Methods to simulate IBD segments and our central limit theorems:

Temple, S.D., Thompson, E.A. (2024). Identity-by-descent in large samples. Preprint at bioRxiv, 2024.06.05.597656. https://www.biorxiv.org/content/10.1101/2024.06.05.597656v1.

Multiple testing correction for selection scan

Temple, S.D. (2024). "Statistical Inference using Identity-by-Descent Segments: Perspectives on Recent Positive Selection. PhD thesis (University of Washington). https://www.proquest.com/docview/3105584569?sourcetype=Dissertations%20&%20Theses.

Methodology

Acronym: incomplete Selective sweep With Extended haplotypes Estimation Procedure

This software presents methods to study recent, strong positive selection.

• By recent, we mean within the last 500 generations
• By strong, we mean selection coefficient s >= 0.015 (1.5%)

The methods relate lengths of IBD segments to a coalescent model under selection.

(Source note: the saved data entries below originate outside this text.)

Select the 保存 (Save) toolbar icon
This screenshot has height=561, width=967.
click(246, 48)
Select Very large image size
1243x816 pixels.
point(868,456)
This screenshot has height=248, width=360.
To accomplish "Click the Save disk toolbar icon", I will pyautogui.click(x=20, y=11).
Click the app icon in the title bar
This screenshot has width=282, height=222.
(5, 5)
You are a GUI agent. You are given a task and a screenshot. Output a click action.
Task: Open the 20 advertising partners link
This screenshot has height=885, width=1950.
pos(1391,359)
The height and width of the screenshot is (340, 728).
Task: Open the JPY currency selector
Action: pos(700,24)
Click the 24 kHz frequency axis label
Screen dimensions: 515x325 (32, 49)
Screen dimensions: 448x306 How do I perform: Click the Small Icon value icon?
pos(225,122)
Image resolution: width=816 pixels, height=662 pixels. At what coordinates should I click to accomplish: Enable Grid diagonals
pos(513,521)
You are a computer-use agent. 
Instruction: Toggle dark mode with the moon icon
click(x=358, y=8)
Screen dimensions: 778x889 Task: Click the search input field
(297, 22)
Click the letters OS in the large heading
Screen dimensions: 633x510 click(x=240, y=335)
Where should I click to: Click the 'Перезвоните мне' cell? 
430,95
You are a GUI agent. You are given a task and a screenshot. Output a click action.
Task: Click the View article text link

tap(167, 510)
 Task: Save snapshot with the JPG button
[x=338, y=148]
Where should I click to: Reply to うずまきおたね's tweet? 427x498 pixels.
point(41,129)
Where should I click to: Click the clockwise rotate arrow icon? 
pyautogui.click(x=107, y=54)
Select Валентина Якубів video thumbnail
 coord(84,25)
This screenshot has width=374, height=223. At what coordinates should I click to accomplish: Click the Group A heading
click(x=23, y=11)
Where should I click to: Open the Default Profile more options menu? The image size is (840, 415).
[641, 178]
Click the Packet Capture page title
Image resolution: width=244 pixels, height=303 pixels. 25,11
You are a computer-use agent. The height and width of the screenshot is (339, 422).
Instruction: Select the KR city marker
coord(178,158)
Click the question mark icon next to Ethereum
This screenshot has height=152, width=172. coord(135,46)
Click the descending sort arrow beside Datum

We assume 1 selected allele at a locus.

Our methods are implemented automatically in a snakemake pipeline:

1. A genome-wide selection scan for anomalously large IBD rates
   • With multiple testing correction
2. Inferring anomalously large IBD clusters
3. Ranking alleles based on evidence for selection
4. Computing a measure of cluster agglomeration (Gini impurity index)
5. Estimating frequency and location of unknown sweeping allele
6. Estimating a selection coefficient
7. Estimating a confidence interval

The input data is:

See misc/usage.md.

• Whole genome sequences
  • Probably at least > 500 diploids
  • Phased vcf data 0|1
  • No apparent population structure
  • No apparent close relatedness
  • A genetic map (bp ---> cM)
  • If not available, create genetic maps w/ uniform rate
  • Recombining diploid chromosomes
  • Not extended to human X chromosome
• Access to cluster computing
  • For human-scale data, you should have at least 25 Gb of RAM and 6 CPUs on a node.
  • More memory and cores for TOPMed or UKBB-like sequence datasets
  • Not extended to cloud computing

The chromosome numbers in genetic maps should match the chromosome numbers in VCFs.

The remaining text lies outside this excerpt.